Constellation Brands’ fiscal second-quarter total revenues met market estimates and earnings per share (including a loss related to the Canopy Growth Corporation business) were better than forecasts. However, revenue and operating profit in the wine and spirits business contracted and were weaker than investors had projected. Management attributed the segment’s underperformance largely to the pending sale of low-end wine brands to Gallo. From our perspective, Constellation’s results were solid and its performance has been tracking well compared with our expectations. The core beer business (which accounts for over 80% of earnings) continues to build market share and this segment’s earnings margin expanded to a record 41.8%. Like-for-like adjusted beer volume depletions rose 7.5%, despite comparable prior-period results that were elevated from the rollout of Corona Premier and Corona Familiar brands last year. In a later regulatory filing, Constellation stated expectations for a fiscal third-quarter equity income loss related to its ownership stake in Canopy Growth. The company will realize an equity impact of $46 million on a reported basis (-$71 million on a comparable non-GAAP basis), which translates to a 14% decline in core earnings or an earnings per share reduction of $0.30. While Constellation’s results in the near term may suffer from this issue, our long-term assessment of the company remains unchanged.

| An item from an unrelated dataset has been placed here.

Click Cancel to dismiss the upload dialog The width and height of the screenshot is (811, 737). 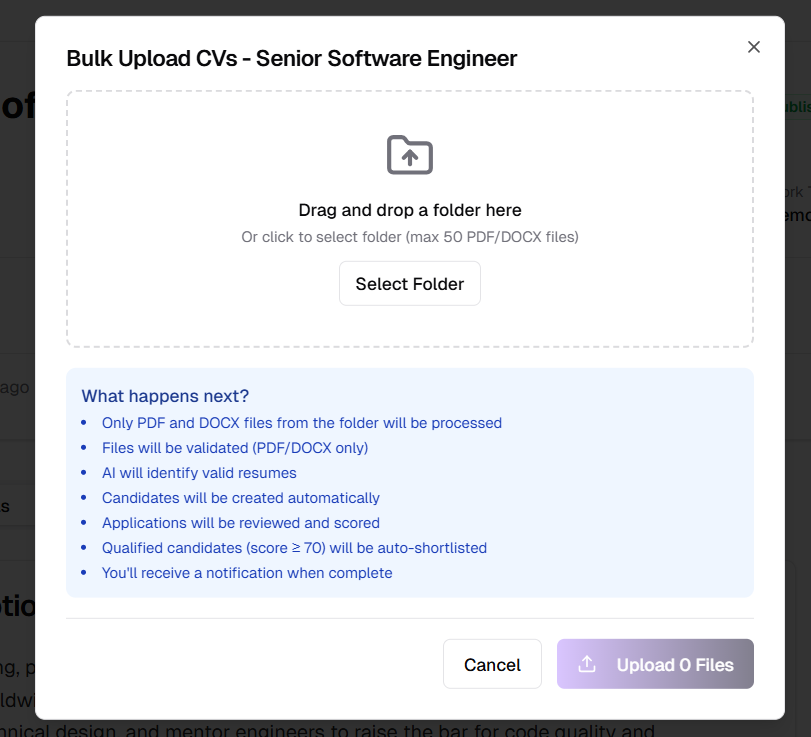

The share price of Liberty Global declined mainly in November when the company reported third-quarter operating cash flow from continuing operations of $1.21 billion, which undershot market expectations of $1.28 billion. However, total revenue was in line with forecasts and management left full-year targets for operating cash flow, adjusted free cash flow, and property and equipment additions unchanged. Lutz Schüler, the new CEO of Virgin Media, presided over the earnings conference call and stated that the quarter was very challenging. Revenue generating units (RGU) at Virgin Media, a key asset for Liberty, declined by 53,000 in the third quarter compared with an addition of 105,000 in the year-ago quarter. Video and telephone RGUs dropped by roughly 50,000 and 9,000, respectively, while broadband RGUs increased by 5,000. RGU losses were due to Virgin Media implementing a larger and earlier than usual price increase this year, which caused a higher amount of client churn; a weak macro environment in the U.K., which resulted in falling RGU growth across the entire industry; and the company intentionally not marketing to low-end video subscribers. Nevertheless, Schüler implied that RGUs would improve in the fourth quarter and he also expects fully enacted price increases will work to boost revenues.

During the quarter, we initiated a position in Berkshire Hathaway and eliminated Danone and General Electric from the portfolio.

Past performance is no guarantee of future results.